## [Passage provided]
▽

Anna shut herself in a separate room occupied by her mother but would not be left alone: delegations knocked on her door to read addresses about Dostoevskys’ importance as a national writer. She heard them in silence, suppressing every show of emotion, “out of fear that some idle reporter would write a preposterous description of my grief the next day.”

After three days of listening to the many speeches of condolence, I finally became desperate and said to myself, “My God, how they torture me! What is it to me, ‘what Russia has lost’? What do I care about Russia now? Can’t you understand what
I’ve
lost? I’ve lost the best person in the world, the joy and pride and happiness of my life, my sun, my god! Take pity on me, take pity on me as a person, and don’t tell me at this time about Russia’s loss!”

A messenger on behalf of the Alexander Nevsky Lavra came to offer a place in one of their cemeteries without charge, an honor to the writer who advocated the Orthodox faith. As she had promised Dostoevsky, Anna inquired about a plot near the poet Zhukovsky’s grave and it turned out that the site was available.

△

## [Your objective]
Continue the passage about Anna's mourning and the arrangements for Dostoevsky's burial, starting right after its last sentence.

## [Data extract]
▽

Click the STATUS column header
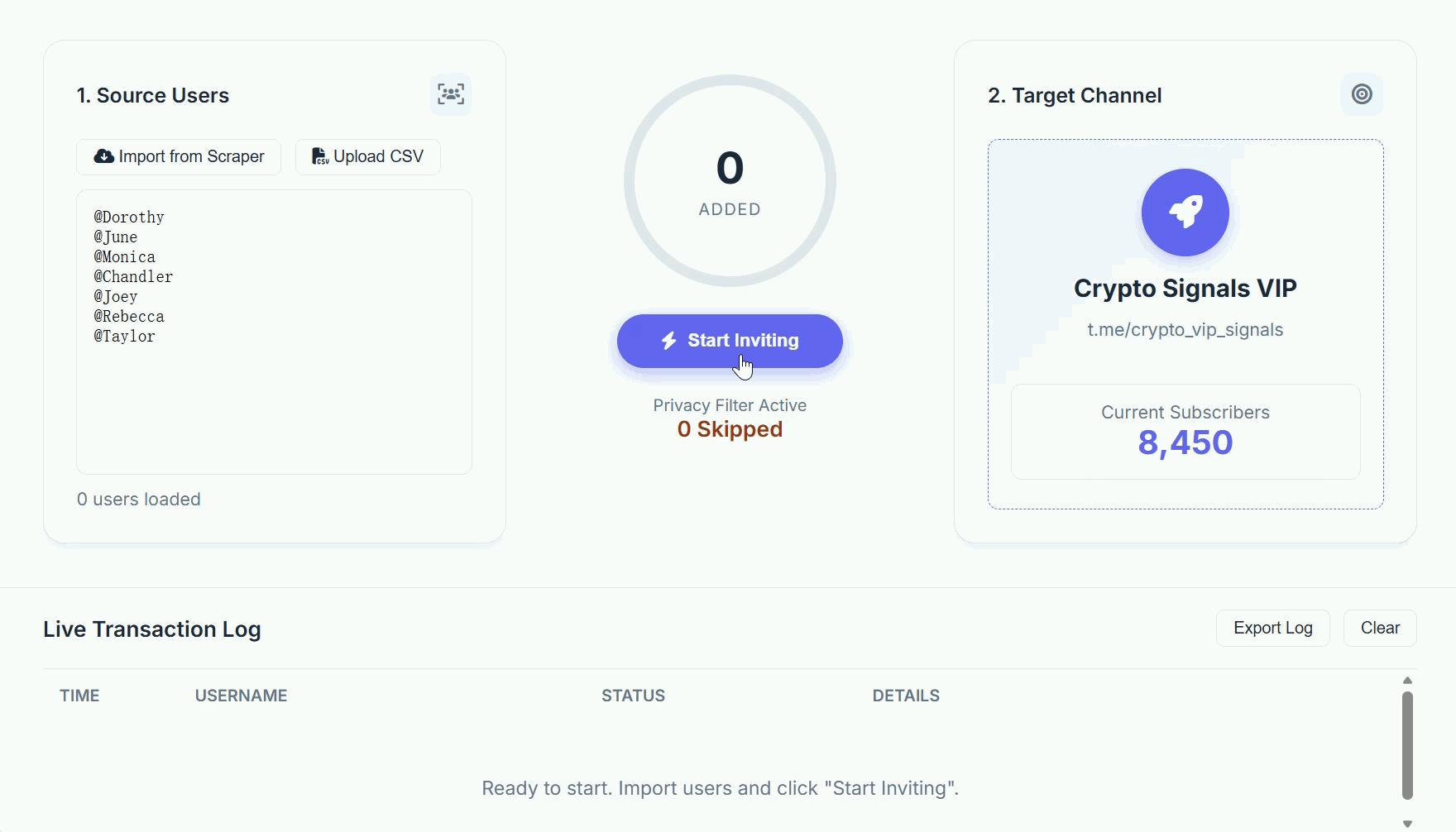Image resolution: width=1456 pixels, height=832 pixels. click(x=633, y=696)
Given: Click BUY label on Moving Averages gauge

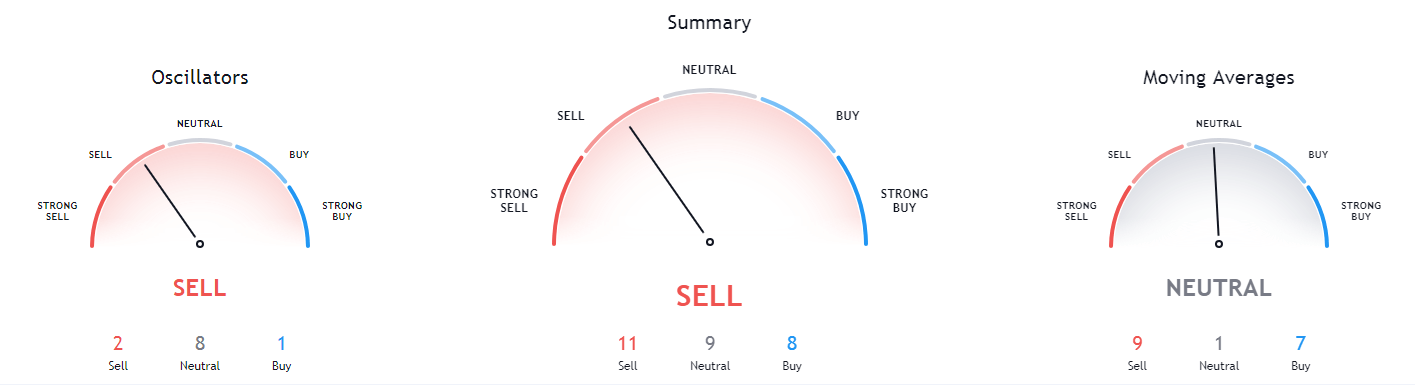Looking at the screenshot, I should point(1318,154).
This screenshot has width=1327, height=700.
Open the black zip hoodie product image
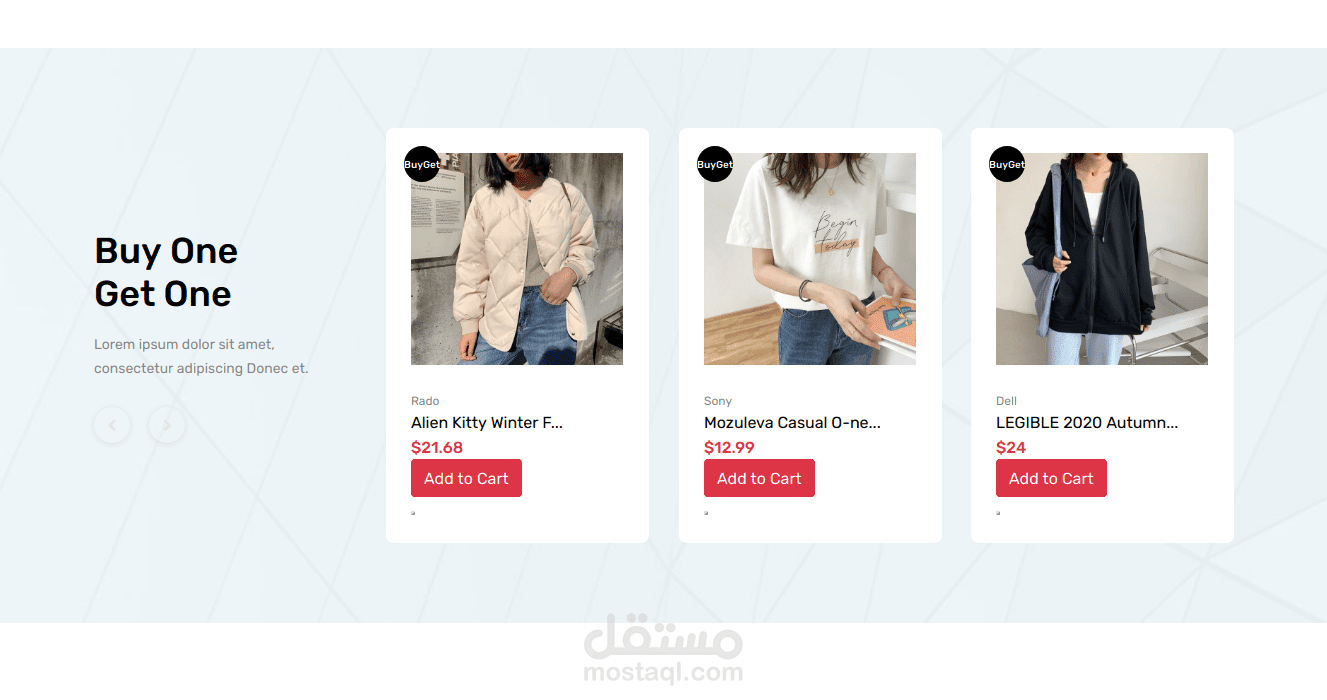pos(1102,259)
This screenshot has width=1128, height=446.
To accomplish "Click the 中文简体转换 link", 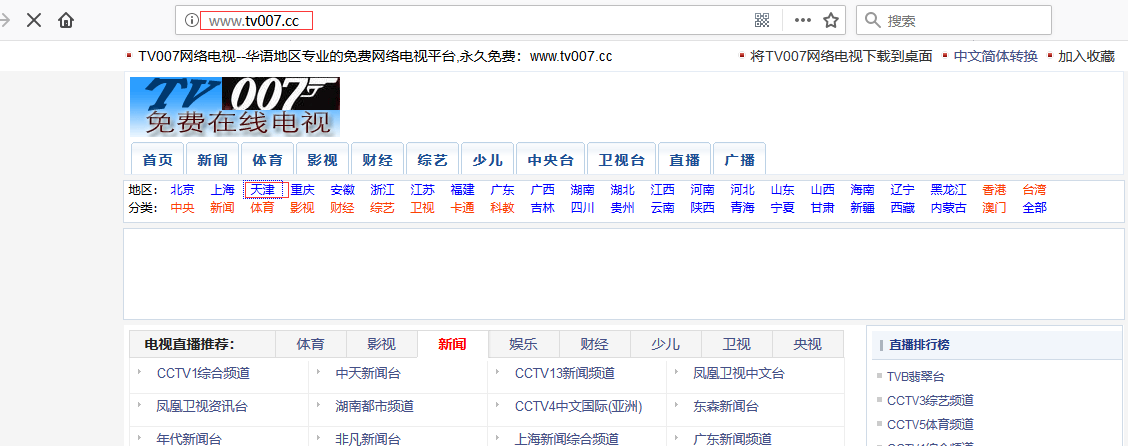I will (995, 56).

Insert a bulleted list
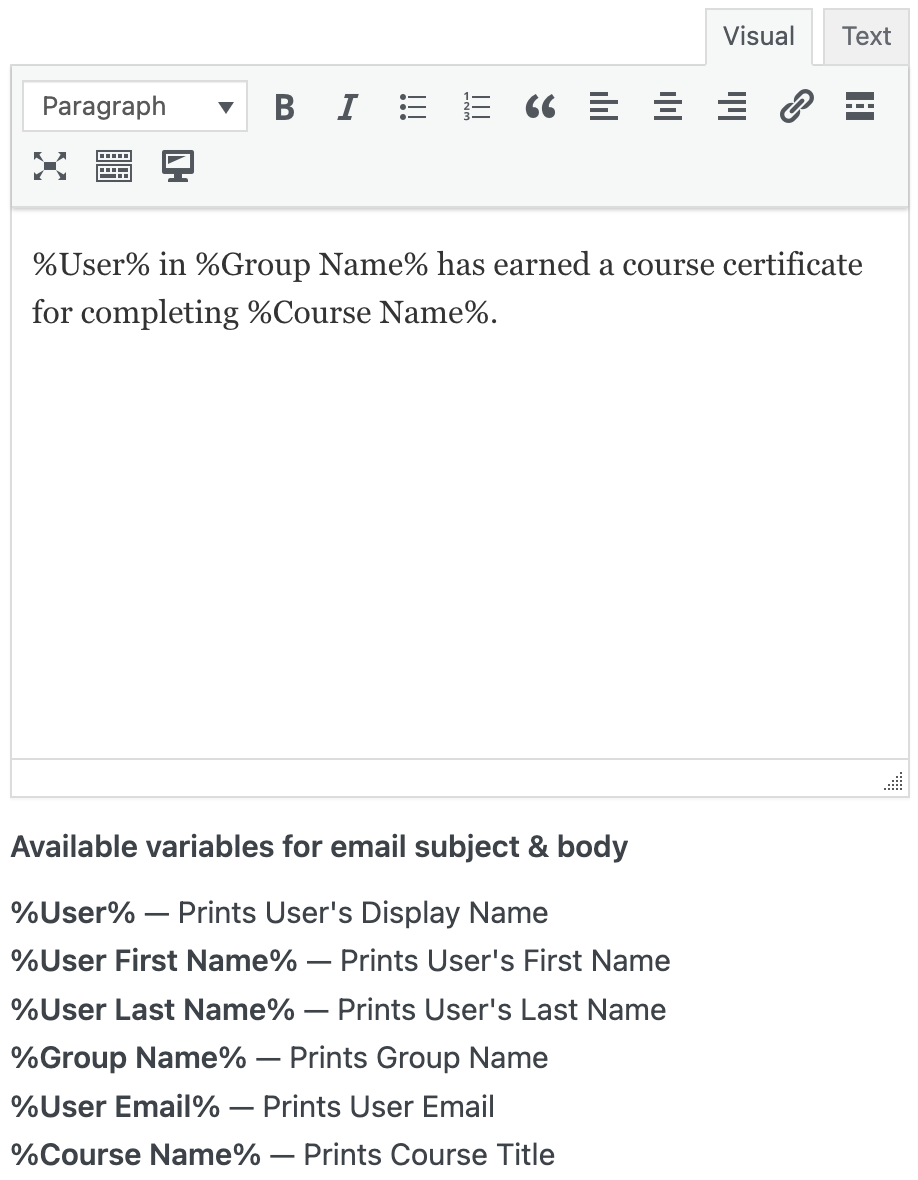[x=412, y=106]
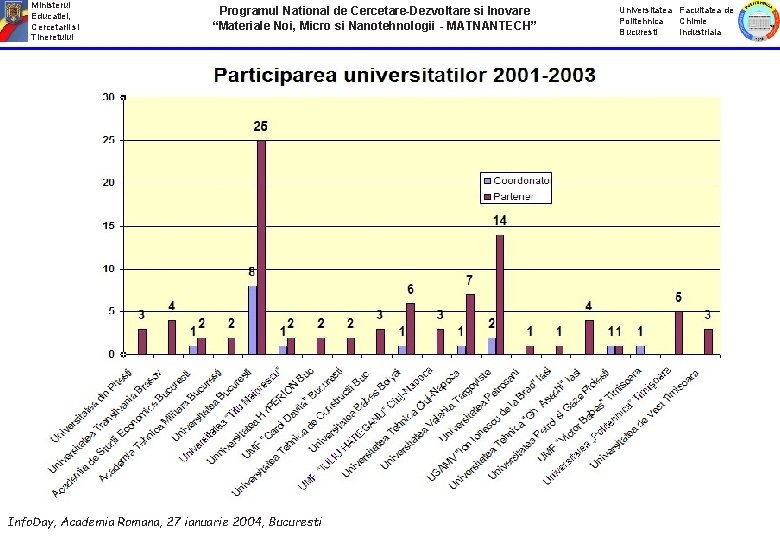This screenshot has width=780, height=540.
Task: Select the Partener legend color swatch
Action: (488, 196)
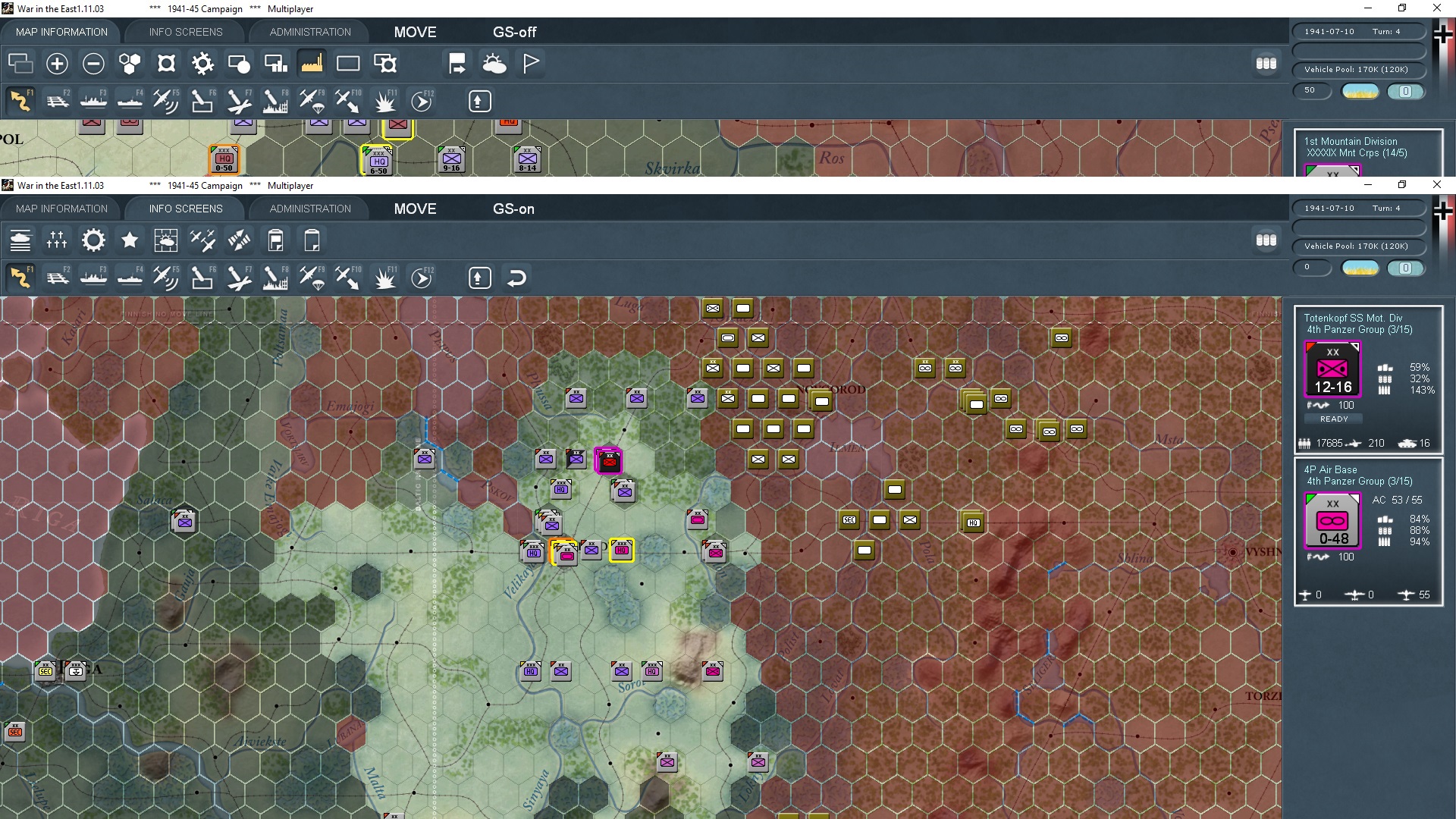Toggle the hex grid rectangle display
Image resolution: width=1456 pixels, height=819 pixels.
348,64
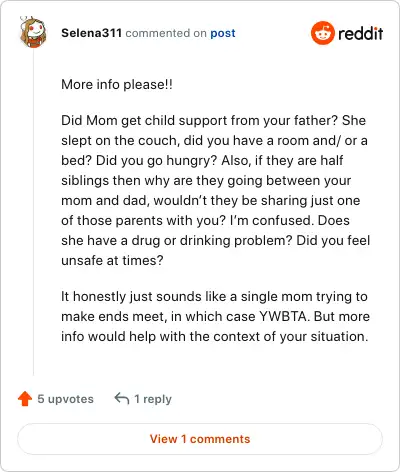This screenshot has height=472, width=400.
Task: Upvote using the orange up arrow
Action: tap(25, 399)
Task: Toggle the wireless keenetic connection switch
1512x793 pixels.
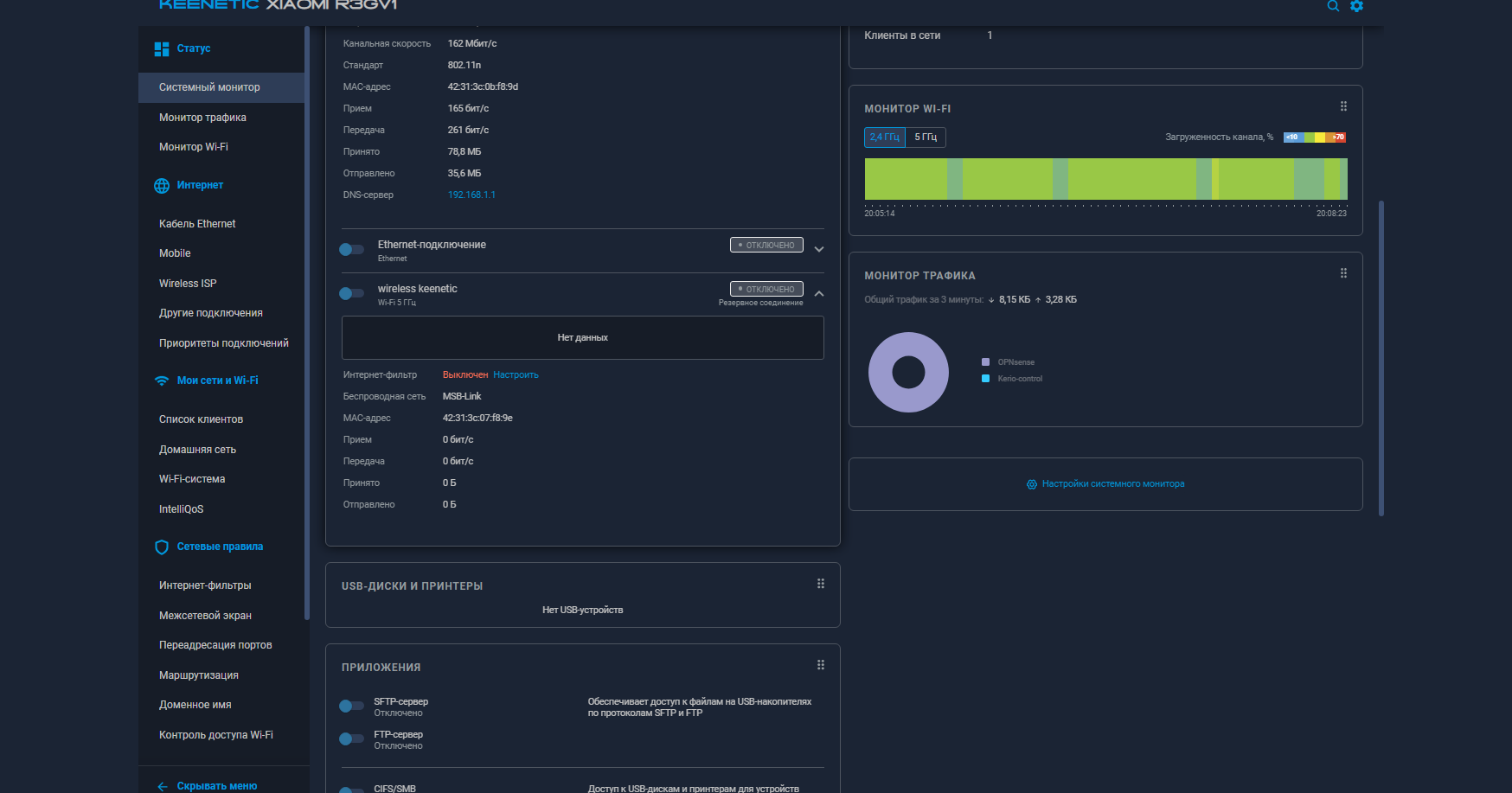Action: click(351, 293)
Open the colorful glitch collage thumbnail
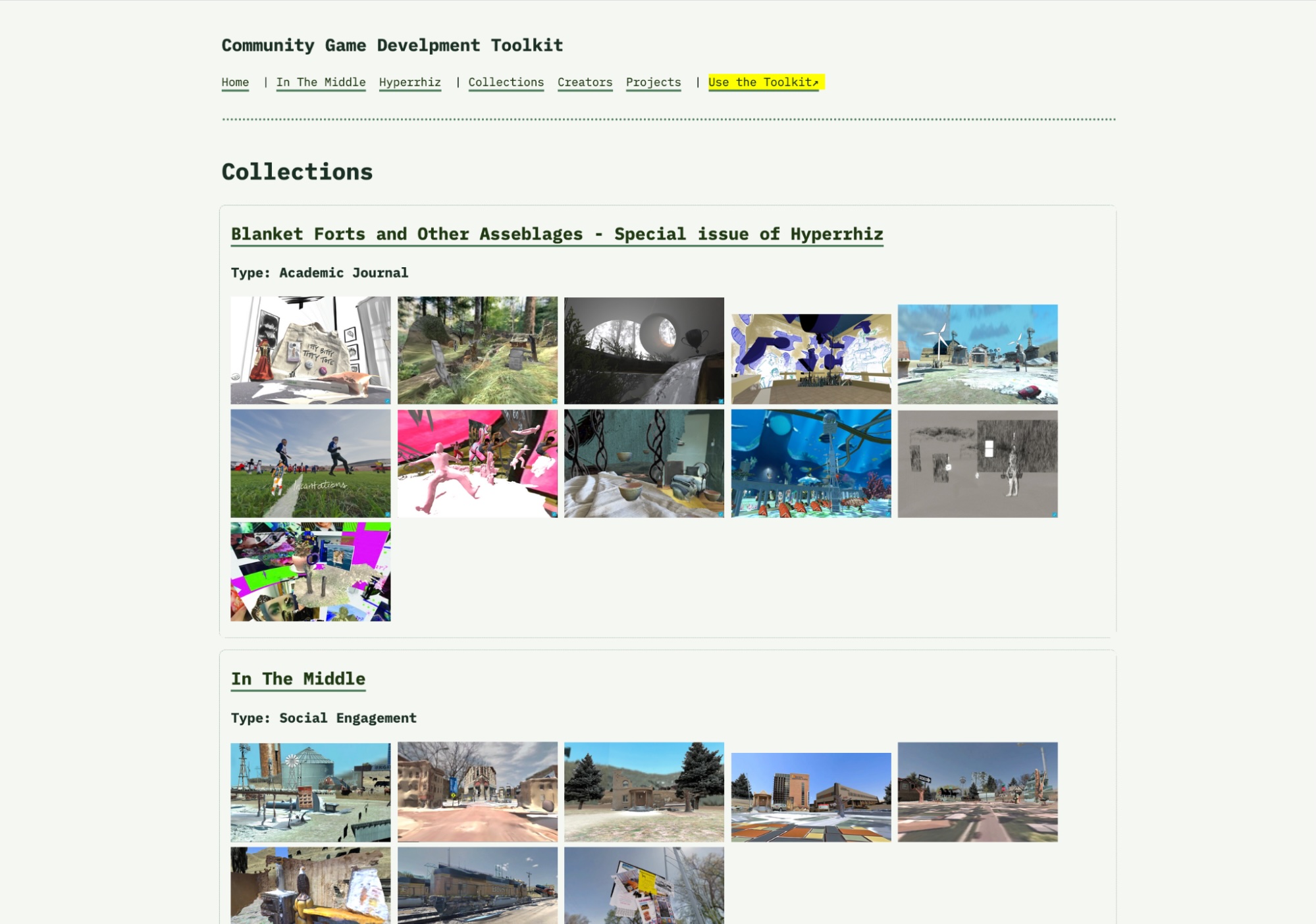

△

## [Written answer]
Thirty thousand people attended the funeral, but Anna and Lyuba, eleven, left their tickets at home and were stopped at the monastery gate, nearly missing the requiem. They told Anna that
there were “plenty of Dostoevskys’ widows here who have gone inside already, and some of them are with children, too.” There were fifteen hundred mourners in the Church of the Holy Spirit, and Anna and her daughter only managed to get in when an acquaintance confirmed their identity. Walking directly behind the coffin to the cemetery, Anna could not see the huge procession, stretching for almost a mile, with banners and wreaths bearing Dostoevskys’ name, titles of his works, and his quotations; she would only later learn this from illustrations and articles. When the procession entered the cemetery, already packed, fans had to climb trees and cling to fences. More than seventy wreaths were brought to Dostoevskys’ grave, taken away at the end of the ceremony for souvenirs.

Anna refused the offer from the Ministry of Internal Affairs to pay for the funeral, believing it was her responsibility. Another offer was to educate her children at state expense in the most prestigious institutions. She could enroll Fedya at the Imperial Page Corps, which educated aristocratic elite, being Russia’s equivalent of Eton, and send Lyuba to the Smolny Institute, the best school for daughters of the nobility. But she was determined to raise her children on the proceeds from publishing Dostoevskys’ works, by the labor of their father and mother, as he himself would have done, so she would send them to other schools.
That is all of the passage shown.